I maintained that hate for the next several years, knowing in my heart and soul that my country was hated and attacked for standing up for freedom. I cheered the passage of the PATRIOT Act and called dissenters traitors, whiny liberals, and terrorist sympathizers. I supported Gitmo. I insisted that waterboarding wasn’t torture and that, even if it was, it was acceptable in the name of national security (I suspect there’s still evidence of this online if you look hard enough, and I know, shamefully, that there are people reading this who can vouch for it).
I watched the invasions of Afghanistan and Iraq as if they were the coolest things in the world. I spent summer 2002 at the Naval Academy (only a recruiting visit to Miami eventually convinced me I didn’t want to go to Annapolis), planned to become a Marine, and decided I wanted to study Arabic to help Uncle Sam destroy our enemies.
Then I left Oklahoma for college in Miami. Through my Arabic and regional studies classes I met Muslims for the first time in my life (many of whom I remain friends with today), and it got harder and harder for my preconceptions to hold. I kept waiting for their innate hatred of me as an American and of freedom generally to reveal itself. Still waiting. I needed only the slightest modicum of proof to confirm once and for all that al-Qaeda wasn’t “radical,” just Muslim. Still waiting for that too.
I took a class on national security taught by a 28 year veteran of CIA operations, expecting it to reconfirm what I thought I knew. I explained my thoughts to the professor after the first class (suck up). After the second, he handed me a copy of Steve Coll’s “Ghost Wars,” on the history of the U.S. in Afghanistan, and told me to read it. I did. Then I started reading about U.S. history in Iran. Iraq. Somalia. Lebanon. Palestine. Egypt.

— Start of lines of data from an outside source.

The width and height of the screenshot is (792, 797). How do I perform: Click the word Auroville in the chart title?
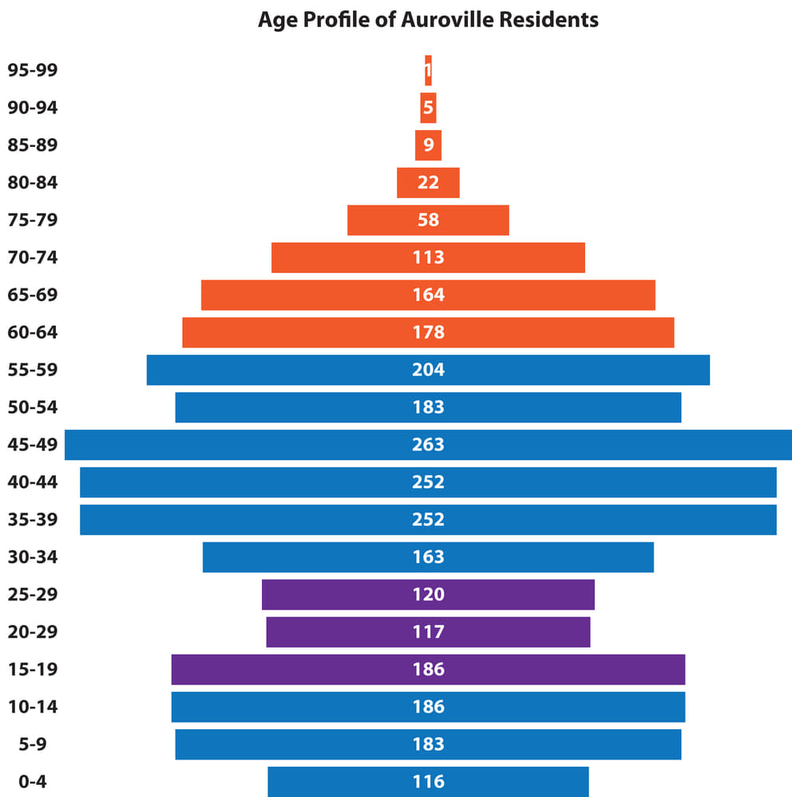pyautogui.click(x=449, y=19)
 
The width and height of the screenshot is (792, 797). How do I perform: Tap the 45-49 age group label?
pyautogui.click(x=33, y=444)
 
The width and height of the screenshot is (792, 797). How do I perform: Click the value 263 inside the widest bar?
pyautogui.click(x=428, y=444)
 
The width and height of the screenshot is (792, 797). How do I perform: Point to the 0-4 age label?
pyautogui.click(x=33, y=781)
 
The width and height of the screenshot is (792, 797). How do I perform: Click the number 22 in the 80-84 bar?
pyautogui.click(x=428, y=182)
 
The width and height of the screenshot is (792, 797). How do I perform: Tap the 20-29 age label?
pyautogui.click(x=33, y=632)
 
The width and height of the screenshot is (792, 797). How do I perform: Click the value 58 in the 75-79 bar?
pyautogui.click(x=428, y=220)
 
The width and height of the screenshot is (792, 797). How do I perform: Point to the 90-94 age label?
pyautogui.click(x=33, y=107)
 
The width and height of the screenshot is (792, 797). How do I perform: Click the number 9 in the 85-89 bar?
pyautogui.click(x=428, y=145)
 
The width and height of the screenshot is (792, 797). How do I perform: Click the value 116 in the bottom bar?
pyautogui.click(x=428, y=781)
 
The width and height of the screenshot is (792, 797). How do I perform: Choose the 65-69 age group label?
pyautogui.click(x=33, y=295)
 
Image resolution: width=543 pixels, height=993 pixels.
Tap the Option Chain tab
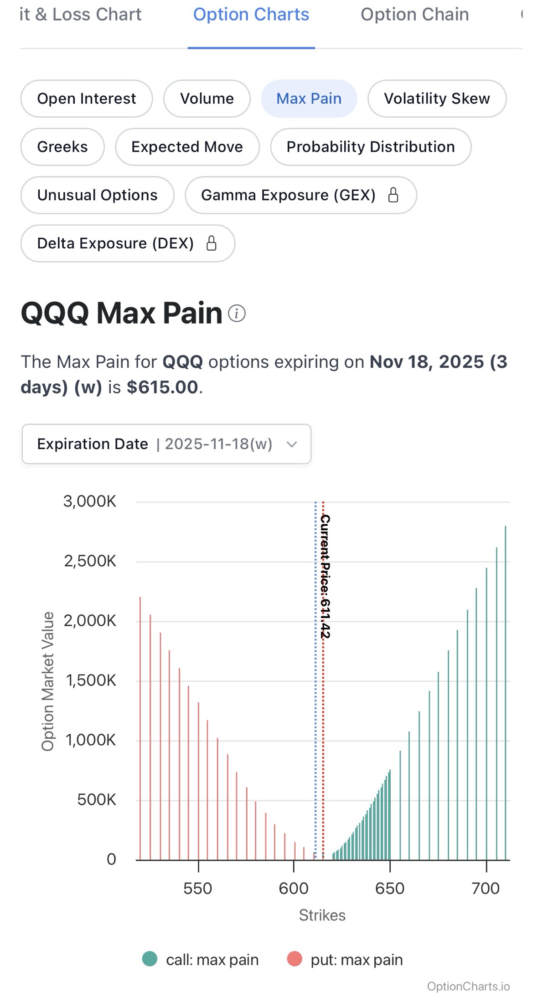click(x=414, y=15)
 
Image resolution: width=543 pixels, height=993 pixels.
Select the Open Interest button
click(x=87, y=99)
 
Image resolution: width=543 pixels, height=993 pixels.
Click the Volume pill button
click(x=207, y=99)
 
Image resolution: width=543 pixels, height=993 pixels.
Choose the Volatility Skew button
click(x=437, y=99)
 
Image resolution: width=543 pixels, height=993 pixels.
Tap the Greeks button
click(x=62, y=147)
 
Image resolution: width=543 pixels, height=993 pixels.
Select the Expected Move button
click(x=187, y=147)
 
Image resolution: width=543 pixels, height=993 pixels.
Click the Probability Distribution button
click(x=371, y=147)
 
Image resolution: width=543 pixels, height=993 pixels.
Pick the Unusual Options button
click(x=97, y=195)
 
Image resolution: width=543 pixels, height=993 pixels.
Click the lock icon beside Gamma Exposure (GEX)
click(x=393, y=195)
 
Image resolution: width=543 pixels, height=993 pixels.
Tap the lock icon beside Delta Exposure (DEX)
click(x=212, y=243)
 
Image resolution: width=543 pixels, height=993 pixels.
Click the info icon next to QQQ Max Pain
click(x=237, y=314)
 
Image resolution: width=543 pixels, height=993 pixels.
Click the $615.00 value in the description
click(x=162, y=387)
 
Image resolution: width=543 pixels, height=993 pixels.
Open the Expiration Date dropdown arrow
click(x=292, y=444)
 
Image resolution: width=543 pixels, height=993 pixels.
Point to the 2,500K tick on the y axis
click(x=90, y=561)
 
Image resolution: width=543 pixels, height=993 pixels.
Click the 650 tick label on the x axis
click(x=390, y=888)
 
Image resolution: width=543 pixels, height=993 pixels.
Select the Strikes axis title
click(x=322, y=915)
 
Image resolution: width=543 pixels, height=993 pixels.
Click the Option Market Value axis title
click(x=48, y=681)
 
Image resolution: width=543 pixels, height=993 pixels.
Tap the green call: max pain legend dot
click(x=150, y=959)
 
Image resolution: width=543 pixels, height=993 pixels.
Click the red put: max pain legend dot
click(x=295, y=959)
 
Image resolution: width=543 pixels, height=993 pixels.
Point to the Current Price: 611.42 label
click(x=325, y=576)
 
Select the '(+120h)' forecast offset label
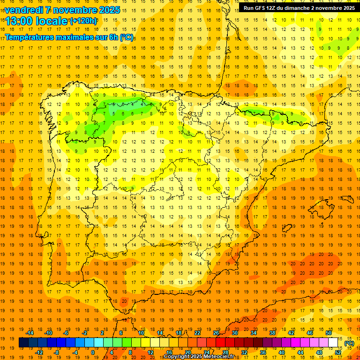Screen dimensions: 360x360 tap(84, 21)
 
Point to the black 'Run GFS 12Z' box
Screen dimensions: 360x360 tap(299, 8)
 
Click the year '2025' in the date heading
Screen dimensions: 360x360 tap(109, 10)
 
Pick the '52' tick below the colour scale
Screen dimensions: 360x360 tap(338, 352)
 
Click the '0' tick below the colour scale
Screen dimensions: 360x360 tap(93, 352)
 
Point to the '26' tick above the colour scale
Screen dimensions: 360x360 tap(217, 332)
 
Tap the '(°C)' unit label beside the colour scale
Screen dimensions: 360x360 tap(349, 343)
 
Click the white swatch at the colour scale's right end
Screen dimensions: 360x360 tap(333, 343)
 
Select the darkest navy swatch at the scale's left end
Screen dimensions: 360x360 tap(23, 343)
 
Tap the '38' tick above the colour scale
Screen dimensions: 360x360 tap(272, 332)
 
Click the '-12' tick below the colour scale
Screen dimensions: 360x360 tap(39, 352)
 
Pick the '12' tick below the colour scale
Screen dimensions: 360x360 tap(150, 352)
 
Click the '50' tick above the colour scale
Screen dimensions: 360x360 tap(329, 332)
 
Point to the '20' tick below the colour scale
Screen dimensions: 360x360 tap(188, 352)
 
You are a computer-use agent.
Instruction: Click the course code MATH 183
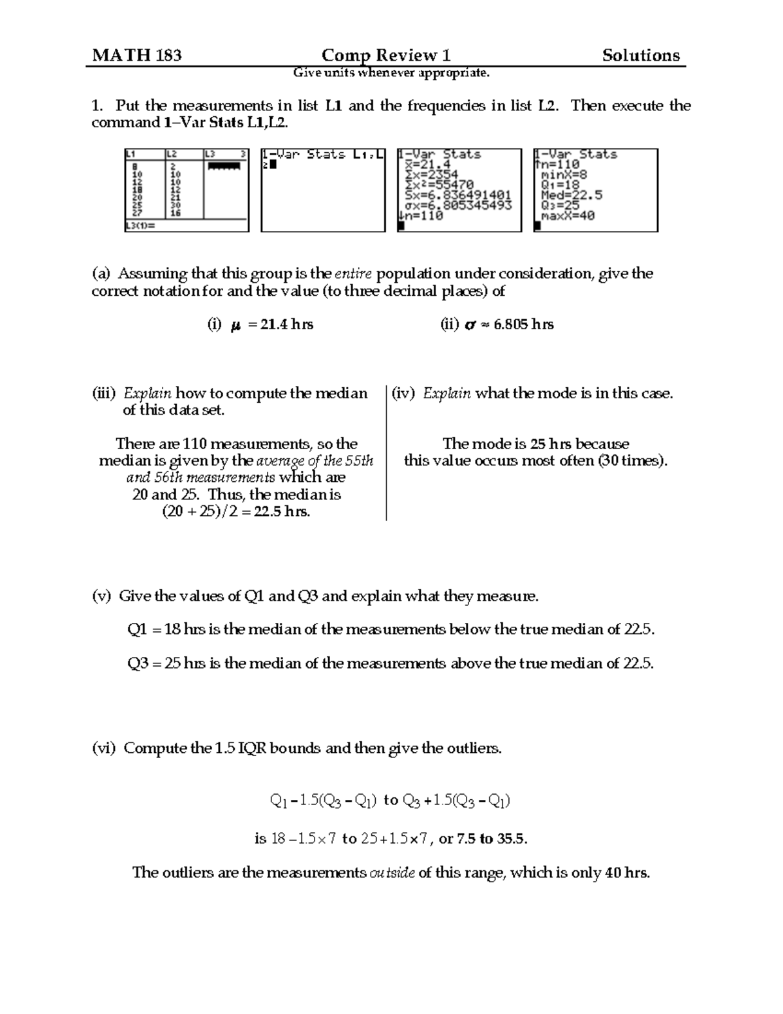137,55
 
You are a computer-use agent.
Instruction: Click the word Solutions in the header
641,55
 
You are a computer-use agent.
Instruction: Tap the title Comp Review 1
386,55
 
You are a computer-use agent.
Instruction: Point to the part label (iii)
104,393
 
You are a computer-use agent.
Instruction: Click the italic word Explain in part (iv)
446,393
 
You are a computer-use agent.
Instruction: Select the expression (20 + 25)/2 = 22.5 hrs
236,512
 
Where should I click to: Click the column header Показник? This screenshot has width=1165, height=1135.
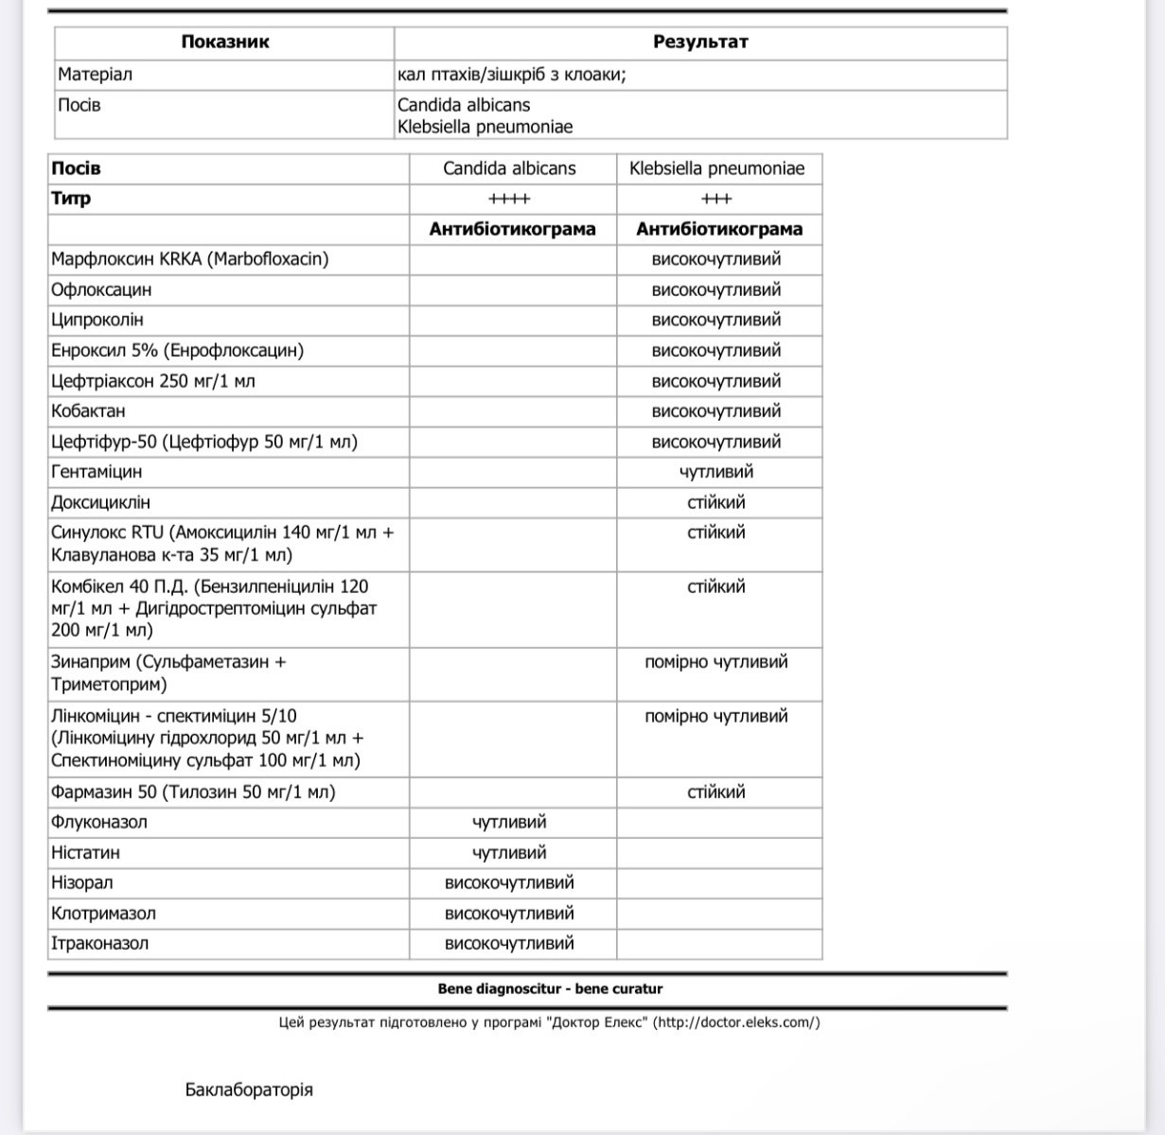(x=224, y=42)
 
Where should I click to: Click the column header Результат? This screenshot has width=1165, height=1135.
(x=700, y=42)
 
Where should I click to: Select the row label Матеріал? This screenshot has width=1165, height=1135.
(x=95, y=74)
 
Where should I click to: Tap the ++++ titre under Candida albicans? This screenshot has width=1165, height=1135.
(x=509, y=199)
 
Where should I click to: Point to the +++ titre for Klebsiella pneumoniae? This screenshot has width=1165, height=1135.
(x=716, y=199)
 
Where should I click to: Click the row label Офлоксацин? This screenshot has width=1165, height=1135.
(x=101, y=289)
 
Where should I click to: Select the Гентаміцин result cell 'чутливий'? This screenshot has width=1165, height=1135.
(x=716, y=471)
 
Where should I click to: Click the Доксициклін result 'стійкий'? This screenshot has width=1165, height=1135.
(x=716, y=502)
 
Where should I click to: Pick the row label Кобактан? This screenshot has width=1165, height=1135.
(x=88, y=410)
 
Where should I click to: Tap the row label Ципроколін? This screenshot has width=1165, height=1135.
(x=97, y=320)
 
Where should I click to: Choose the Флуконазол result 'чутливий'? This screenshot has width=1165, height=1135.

Everything I knew about the world, about American exceptionalism, about our government’s innocence, about the righteousness of my indignation, was bullshit. Everything on which I had built my identity as an American was a lie.
So I started over, with the Declaration of Independence, the U.S. Constitution, and an open mind. A few months later a guy named Ron Paul participated in a debate on Miami’s campus, and the rest is history.
So, if you’ve stuck it out this far, I’d like to mark this anniversary with this, in the tone and vocabulary of my 16 year old self: fuck you, bin Laden, for what you did to those people and thousands of others around the world, and for the monster you brought out of me. Fuck you, U.S. government, for exploiting my ignorance in order to justify the most supreme evil around the world. And lastly, fuck me for all those awful things I advocated, and the even more awful things I thought in my ignorance.
I wasted ~6 years of my life in a haze of warmongering, collectivism, nationalism, and bigotry. Diseases one and all. If not for the coincidences detailed above, I may have never snapped out of it at all. I am forever grateful for those who (many of them unknowingly) proved me so utterly wrong.
To anyone whose religion, ethnicity, nationality, or loyalty I insulted or questioned (out loud or in my own mind) during that time, I am eternally ashamed and in your debt.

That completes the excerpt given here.